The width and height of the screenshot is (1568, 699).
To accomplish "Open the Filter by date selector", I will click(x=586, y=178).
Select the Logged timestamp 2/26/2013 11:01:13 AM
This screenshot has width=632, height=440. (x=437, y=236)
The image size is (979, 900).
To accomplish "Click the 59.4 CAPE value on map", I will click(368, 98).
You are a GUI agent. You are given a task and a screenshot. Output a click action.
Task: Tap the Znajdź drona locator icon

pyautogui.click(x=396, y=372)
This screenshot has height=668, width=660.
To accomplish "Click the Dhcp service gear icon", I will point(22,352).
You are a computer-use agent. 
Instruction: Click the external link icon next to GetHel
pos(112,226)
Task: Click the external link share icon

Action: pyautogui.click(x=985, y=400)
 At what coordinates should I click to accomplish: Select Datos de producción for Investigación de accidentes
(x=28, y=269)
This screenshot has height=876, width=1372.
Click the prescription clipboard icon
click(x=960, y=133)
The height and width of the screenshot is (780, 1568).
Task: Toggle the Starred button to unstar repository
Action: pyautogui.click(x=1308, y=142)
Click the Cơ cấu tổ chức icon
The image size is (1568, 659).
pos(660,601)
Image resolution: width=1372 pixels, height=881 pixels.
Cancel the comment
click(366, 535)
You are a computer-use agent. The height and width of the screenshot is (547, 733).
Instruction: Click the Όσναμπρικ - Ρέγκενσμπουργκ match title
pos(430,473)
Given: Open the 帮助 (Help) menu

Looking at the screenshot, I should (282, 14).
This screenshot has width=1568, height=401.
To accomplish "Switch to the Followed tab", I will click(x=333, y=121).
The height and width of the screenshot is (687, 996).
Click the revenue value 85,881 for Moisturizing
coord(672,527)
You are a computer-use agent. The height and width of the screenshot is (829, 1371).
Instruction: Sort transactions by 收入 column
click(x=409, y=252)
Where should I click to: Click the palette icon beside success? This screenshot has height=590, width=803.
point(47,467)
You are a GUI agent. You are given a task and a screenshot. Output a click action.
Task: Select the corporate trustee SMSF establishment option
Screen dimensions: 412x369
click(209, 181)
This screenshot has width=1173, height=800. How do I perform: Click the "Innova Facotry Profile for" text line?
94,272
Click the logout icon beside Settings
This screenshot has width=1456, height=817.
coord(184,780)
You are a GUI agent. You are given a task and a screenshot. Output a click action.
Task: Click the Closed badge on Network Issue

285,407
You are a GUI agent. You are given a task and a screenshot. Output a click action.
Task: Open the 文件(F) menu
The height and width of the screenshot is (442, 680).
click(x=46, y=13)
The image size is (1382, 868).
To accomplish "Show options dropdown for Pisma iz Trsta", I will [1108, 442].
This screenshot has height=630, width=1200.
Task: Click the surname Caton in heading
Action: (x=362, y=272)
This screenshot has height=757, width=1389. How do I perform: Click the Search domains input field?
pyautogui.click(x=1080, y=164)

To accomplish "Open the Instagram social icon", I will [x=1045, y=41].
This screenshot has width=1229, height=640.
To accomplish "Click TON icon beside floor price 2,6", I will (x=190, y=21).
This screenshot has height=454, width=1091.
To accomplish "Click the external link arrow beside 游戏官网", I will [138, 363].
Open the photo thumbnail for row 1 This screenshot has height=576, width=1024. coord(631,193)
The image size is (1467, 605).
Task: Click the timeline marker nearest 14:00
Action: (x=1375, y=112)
########################################
Short problem: Return the records verbatim, from the first line through the line containing "(x=28, y=269)", including that line.

Task output:
The width and height of the screenshot is (1568, 699).
To accomplish "Open the Filter by date selector", I will click(x=586, y=178).
Select the Logged timestamp 2/26/2013 11:01:13 AM
This screenshot has width=632, height=440. (x=437, y=236)
The image size is (979, 900).
To accomplish "Click the 59.4 CAPE value on map", I will click(368, 98).
You are a GUI agent. You are given a task and a screenshot. Output a click action.
Task: Tap the Znajdź drona locator icon

pyautogui.click(x=396, y=372)
This screenshot has height=668, width=660.
To accomplish "Click the Dhcp service gear icon", I will point(22,352).
You are a computer-use agent. 
Instruction: Click the external link icon next to GetHel
pos(112,226)
Task: Click the external link share icon

Action: pyautogui.click(x=985, y=400)
 At what coordinates should I click to accomplish: Select Datos de producción for Investigación de accidentes
(x=28, y=269)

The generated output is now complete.